Problem to work on
Reproduce word for word the stretch of the CTSS passage below from "One important consequence" through "to be faced.".

The basic scheme used to run CTSS was simple. The supervisor program, which
was always in main memory, would commutate among the user programs, running
each in turn for a brief interval with the help of an interval timer. As
Figure 5 indicates, user programs could do input/output with the typewriter-like
terminals and with the disk storage unit as well.
But the diagram is oversimplified. The key difficulty was that main memory
was in short supply and not all the programs of the active users could remain
in memory at once. Thus the supervisor program not only had to move programs
to and from the disk storage unit, but it also had to act as an intermediary
for all I/O initiated by user programs. Thus all the I/O lines should only
point to the supervisor program.
As a further complication, the supervisor program had to prevent user programs
from trampling over one another. To do this required special hardware modifications
to the processor such that there were memory bound registers that could
only be set by the supervisor. Nevertheless despite all the complications,
the simplicity of the initial supervisor program allowed it to occupy about
22K bytes of storageless storage than required for the text of this talk!
Most of the battles of creating CTSS involved solving problems which at
the time did not have standard solutions. For example:
There were no standard terminals. There were no simple modems. I/O to the
computer was by word and not by character, and worse yet, did not accommodate
lower case letters. The computers of the day had neither interrupt timers
nor calendar clocks. There was no way to prevent user programs from issuing
raw I/O instructions at random. There was no memory protection scheme. And,
there was no easy way to store large amounts of data with relatively rapid
random access.
The overall result of building CTSS was to change the style of computing
but there were several effects that seem worth noting. One of the most important
was that we discovered that writing interactive software was quite different
from software for batch operation and even today, in this era of personal
computers, the evolution of interactive interfaces continues.
In retrospect, several design decisions contributed to the success of CTSS,
but two were key. First, we could do general-purpose programming and, in
particular, develop new supervisor software using the system itself. Second,
by making the system able to accommodate older batch code, we inherited
a wealth of older software ready-to-go.
One important consequence of developing CTSS was that for the first time
users had persistent on-line storage of programs and data. Suddenly the
issues of privacy, protection and backup of information had to be faced.
Another byproduct of the development was that because we operated terminals
via modems, remote operation became the norm. Also the new-found freedom
of keeping information on-line in the central file system suddenly made
it especially convenient for users to share and exchange information among
themselves.

Supplied data
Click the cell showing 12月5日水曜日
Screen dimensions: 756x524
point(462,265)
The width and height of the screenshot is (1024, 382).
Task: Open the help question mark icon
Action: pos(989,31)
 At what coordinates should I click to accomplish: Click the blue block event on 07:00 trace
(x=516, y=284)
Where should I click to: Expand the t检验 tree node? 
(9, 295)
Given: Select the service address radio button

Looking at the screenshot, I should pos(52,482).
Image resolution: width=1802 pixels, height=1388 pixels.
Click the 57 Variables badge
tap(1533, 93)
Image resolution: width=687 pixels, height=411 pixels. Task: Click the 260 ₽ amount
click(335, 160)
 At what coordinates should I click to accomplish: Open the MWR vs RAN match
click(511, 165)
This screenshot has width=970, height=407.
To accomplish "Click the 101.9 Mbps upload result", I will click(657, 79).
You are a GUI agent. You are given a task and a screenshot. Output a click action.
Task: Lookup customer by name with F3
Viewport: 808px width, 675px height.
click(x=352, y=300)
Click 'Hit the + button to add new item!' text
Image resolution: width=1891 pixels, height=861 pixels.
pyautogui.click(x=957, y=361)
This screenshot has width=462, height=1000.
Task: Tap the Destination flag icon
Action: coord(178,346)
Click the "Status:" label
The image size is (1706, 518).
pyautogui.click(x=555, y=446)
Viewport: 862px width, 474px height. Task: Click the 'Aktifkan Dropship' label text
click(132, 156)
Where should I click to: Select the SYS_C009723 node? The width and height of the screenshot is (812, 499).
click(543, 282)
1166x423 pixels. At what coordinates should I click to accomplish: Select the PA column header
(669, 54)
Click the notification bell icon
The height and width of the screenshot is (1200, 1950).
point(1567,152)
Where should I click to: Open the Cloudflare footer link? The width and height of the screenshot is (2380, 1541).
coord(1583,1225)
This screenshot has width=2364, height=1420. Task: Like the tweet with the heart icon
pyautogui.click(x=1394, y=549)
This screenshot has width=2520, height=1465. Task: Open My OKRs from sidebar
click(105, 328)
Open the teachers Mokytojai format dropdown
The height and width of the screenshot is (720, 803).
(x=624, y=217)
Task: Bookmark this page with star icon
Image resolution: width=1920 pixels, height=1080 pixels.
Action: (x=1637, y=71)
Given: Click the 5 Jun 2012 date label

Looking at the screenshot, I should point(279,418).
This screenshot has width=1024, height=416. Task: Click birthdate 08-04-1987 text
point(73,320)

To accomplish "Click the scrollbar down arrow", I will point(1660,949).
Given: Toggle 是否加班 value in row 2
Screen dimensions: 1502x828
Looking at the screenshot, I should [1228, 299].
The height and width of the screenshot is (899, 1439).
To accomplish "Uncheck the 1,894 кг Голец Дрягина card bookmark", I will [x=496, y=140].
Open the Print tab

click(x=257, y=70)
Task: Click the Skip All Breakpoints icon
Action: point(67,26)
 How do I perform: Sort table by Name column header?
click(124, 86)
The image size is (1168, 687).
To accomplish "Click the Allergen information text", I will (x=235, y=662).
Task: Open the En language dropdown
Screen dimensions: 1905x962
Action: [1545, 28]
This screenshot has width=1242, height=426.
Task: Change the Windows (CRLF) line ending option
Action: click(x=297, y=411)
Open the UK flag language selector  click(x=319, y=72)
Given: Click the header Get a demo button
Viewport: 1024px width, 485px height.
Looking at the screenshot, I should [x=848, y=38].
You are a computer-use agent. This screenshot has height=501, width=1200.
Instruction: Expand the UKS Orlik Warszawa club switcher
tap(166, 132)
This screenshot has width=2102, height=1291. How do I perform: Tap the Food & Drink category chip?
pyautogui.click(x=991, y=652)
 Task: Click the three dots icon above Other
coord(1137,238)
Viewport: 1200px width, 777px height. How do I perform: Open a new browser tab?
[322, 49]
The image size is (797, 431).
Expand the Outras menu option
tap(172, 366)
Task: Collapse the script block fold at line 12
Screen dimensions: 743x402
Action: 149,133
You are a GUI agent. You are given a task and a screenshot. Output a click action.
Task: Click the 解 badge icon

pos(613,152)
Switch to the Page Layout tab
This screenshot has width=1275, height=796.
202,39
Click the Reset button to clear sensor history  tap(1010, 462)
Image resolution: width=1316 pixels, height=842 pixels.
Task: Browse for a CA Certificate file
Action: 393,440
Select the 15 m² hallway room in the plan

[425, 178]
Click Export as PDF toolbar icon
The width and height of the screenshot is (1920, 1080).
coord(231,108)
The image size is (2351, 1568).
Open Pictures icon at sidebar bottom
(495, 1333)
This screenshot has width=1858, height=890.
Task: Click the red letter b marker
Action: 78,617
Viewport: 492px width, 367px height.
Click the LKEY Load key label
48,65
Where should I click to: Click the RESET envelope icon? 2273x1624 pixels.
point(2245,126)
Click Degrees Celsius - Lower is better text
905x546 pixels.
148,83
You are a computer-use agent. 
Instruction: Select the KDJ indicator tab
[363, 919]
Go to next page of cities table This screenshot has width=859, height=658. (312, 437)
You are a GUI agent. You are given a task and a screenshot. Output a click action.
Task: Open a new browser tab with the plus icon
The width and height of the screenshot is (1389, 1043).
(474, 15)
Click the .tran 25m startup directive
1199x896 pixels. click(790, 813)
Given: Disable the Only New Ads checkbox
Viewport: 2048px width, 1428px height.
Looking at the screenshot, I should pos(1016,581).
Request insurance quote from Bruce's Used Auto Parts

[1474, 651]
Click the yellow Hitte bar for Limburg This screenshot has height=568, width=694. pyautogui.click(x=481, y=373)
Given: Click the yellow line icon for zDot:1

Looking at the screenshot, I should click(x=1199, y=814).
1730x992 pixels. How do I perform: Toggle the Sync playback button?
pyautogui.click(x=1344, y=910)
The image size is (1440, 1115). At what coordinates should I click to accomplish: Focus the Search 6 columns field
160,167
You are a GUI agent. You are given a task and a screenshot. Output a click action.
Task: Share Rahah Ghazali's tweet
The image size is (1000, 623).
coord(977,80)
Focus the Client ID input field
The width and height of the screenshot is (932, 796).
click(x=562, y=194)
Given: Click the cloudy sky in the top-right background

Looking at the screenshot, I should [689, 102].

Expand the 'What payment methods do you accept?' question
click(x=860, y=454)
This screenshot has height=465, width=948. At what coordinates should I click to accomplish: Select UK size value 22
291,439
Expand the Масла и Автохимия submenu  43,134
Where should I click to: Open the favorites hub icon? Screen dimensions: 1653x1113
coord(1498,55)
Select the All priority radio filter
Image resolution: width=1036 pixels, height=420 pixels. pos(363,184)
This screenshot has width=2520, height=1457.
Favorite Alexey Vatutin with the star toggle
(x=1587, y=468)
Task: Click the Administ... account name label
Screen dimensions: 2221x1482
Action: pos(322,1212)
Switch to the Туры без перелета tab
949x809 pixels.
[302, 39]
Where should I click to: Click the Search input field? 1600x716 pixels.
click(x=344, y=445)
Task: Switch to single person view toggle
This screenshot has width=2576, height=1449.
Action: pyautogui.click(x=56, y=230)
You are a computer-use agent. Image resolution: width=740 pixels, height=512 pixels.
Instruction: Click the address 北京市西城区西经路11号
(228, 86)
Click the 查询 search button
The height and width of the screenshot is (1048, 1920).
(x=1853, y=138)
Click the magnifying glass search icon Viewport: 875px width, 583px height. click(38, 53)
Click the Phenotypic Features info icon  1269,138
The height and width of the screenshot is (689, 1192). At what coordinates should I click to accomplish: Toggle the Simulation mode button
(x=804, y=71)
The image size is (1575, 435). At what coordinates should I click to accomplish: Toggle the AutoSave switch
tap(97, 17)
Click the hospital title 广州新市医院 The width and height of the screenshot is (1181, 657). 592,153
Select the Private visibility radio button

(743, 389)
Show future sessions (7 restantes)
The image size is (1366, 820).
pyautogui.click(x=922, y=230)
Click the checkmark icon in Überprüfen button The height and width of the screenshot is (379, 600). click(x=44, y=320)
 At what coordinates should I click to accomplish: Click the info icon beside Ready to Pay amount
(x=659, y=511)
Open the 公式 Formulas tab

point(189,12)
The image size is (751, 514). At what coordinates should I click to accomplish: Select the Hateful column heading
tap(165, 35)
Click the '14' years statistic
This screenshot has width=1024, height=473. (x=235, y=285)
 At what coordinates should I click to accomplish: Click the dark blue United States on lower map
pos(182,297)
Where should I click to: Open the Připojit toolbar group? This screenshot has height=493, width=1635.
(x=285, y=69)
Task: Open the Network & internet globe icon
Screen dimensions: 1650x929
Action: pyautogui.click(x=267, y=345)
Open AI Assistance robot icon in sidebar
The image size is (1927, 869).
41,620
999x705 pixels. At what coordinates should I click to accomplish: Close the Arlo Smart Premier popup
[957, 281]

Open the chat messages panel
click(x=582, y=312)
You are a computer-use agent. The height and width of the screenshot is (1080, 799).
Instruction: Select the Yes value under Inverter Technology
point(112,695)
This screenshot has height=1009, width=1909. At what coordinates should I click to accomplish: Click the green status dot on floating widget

Task response
One important consequence of developing CTSS was that for the first time
users had persistent on-line storage of programs and data. Suddenly the
issues of privacy, protection and backup of information had to be faced.